> About this task: Starting from the line that holds "cultura organizacional (88, 1501)", print every line through the end of the records, first and last included.

[Saved entries]
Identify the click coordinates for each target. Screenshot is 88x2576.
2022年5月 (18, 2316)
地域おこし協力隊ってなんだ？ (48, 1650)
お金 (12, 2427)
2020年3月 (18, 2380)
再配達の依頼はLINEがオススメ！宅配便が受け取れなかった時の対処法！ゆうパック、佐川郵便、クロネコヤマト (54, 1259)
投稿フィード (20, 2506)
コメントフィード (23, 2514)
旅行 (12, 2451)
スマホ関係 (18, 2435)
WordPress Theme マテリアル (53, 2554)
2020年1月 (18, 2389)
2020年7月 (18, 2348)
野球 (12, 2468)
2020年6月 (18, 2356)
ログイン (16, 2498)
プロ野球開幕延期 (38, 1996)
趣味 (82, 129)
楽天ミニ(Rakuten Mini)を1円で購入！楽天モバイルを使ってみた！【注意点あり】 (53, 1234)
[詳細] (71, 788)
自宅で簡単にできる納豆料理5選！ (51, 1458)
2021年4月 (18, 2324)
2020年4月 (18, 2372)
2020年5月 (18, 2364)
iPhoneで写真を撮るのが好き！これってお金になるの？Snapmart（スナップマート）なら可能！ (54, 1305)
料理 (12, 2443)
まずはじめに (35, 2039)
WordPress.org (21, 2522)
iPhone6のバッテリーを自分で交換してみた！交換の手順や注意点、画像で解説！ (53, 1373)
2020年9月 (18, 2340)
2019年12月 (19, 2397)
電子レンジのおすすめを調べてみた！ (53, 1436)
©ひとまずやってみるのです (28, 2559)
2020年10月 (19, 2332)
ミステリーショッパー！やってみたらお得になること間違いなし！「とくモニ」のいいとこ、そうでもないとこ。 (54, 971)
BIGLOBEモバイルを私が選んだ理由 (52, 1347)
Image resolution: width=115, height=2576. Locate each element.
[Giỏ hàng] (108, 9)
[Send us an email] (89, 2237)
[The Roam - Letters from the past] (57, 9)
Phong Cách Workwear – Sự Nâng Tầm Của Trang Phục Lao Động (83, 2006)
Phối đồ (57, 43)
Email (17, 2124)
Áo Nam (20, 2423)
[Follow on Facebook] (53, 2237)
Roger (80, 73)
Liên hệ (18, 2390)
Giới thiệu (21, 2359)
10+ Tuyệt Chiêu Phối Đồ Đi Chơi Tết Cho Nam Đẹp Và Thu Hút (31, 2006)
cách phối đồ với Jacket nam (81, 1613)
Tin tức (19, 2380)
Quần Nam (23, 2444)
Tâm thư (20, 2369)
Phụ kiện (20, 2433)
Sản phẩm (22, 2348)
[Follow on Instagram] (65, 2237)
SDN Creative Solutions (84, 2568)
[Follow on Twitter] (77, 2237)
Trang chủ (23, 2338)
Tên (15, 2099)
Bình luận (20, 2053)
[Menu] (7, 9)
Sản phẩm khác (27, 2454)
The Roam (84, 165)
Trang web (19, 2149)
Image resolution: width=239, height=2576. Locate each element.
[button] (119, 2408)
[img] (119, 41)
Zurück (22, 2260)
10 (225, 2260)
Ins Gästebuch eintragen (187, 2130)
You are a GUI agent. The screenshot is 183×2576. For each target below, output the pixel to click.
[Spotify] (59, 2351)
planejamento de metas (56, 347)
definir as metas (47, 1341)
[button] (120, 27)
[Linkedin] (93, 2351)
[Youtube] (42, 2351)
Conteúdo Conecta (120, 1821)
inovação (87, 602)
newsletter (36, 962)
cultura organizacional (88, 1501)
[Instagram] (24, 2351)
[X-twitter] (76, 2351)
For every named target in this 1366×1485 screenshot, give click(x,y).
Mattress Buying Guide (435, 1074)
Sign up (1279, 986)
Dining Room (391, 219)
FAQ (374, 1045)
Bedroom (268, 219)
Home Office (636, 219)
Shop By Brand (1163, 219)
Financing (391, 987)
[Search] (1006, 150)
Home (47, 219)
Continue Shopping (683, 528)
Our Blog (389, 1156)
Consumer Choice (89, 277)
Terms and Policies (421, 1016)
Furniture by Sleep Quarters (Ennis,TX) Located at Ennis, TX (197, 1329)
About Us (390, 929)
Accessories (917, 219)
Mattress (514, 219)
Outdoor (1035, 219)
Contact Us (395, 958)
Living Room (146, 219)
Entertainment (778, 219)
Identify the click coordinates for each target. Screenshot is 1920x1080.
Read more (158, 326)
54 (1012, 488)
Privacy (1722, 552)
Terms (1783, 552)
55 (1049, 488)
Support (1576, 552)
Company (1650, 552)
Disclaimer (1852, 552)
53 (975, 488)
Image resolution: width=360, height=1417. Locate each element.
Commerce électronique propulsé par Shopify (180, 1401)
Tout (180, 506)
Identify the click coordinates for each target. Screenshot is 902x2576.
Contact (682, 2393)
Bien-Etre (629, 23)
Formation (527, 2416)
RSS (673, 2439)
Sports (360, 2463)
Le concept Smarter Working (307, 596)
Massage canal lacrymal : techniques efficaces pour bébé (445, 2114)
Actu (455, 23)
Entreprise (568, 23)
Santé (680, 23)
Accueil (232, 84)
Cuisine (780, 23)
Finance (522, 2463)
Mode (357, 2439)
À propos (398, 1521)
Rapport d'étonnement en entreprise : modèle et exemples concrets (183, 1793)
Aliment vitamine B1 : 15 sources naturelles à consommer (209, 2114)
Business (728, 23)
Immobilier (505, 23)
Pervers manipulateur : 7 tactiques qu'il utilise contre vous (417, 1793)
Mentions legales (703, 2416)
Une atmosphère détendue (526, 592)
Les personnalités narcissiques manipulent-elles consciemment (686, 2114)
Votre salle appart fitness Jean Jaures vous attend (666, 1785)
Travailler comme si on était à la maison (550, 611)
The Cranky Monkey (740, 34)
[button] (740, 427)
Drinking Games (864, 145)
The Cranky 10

> Finished exercise:
cultura organizacional (88, 1501)
[Instagram] (24, 2351)
[X-twitter] (76, 2351)
For every named target in this 1366×1485 screenshot, give click(x,y).
Mattress Buying Guide (435, 1074)
Sign up (1279, 986)
Dining Room (391, 219)
FAQ (374, 1045)
Bedroom (268, 219)
Home Office (636, 219)
Shop By Brand (1163, 219)
Financing (391, 987)
[Search] (1006, 150)
Home (47, 219)
Continue Shopping (683, 528)
Our Blog (389, 1156)
Consumer Choice (89, 277)
Terms and Policies (421, 1016)
Furniture by Sleep Quarters (Ennis,TX) Located at Ennis, TX (197, 1329)
About Us (390, 929)
Accessories (917, 219)
Mattress (514, 219)
Outdoor (1035, 219)
Contact Us (395, 958)
Living Room (146, 219)
Entertainment (778, 219)
Identify the click coordinates for each target. Screenshot is 1920x1080.
Read more (158, 326)
54 (1012, 488)
Privacy (1722, 552)
Terms (1783, 552)
55 (1049, 488)
Support (1576, 552)
Company (1650, 552)
Disclaimer (1852, 552)
53 (975, 488)
Image resolution: width=360, height=1417. Locate each element.
Commerce électronique propulsé par Shopify (180, 1401)
Tout (180, 506)
Identify the click coordinates for each target. Screenshot is 902x2576.
Contact (682, 2393)
Bien-Etre (629, 23)
Formation (527, 2416)
RSS (673, 2439)
Sports (360, 2463)
Le concept Smarter Working (307, 596)
Massage canal lacrymal : techniques efficaces pour bébé (445, 2114)
Actu (455, 23)
Entreprise (568, 23)
Santé (680, 23)
Accueil (232, 84)
Cuisine (780, 23)
Finance (522, 2463)
Mode (357, 2439)
À propos (398, 1521)
Rapport d'étonnement en entreprise : modèle et exemples concrets (183, 1793)
Aliment vitamine B1 : 15 sources naturelles à consommer (209, 2114)
Business (728, 23)
Immobilier (505, 23)
Pervers manipulateur : 7 tactiques qu'il utilise contre vous (417, 1793)
Mentions legales (703, 2416)
Une atmosphère détendue (526, 592)
Les personnalités narcissiques manipulent-elles consciemment (686, 2114)
Votre salle appart fitness Jean Jaures vous attend (666, 1785)
Travailler comme si on était à la maison (550, 611)
The Cranky Monkey (740, 34)
[button] (740, 427)
Drinking Games (864, 145)
The Cranky 10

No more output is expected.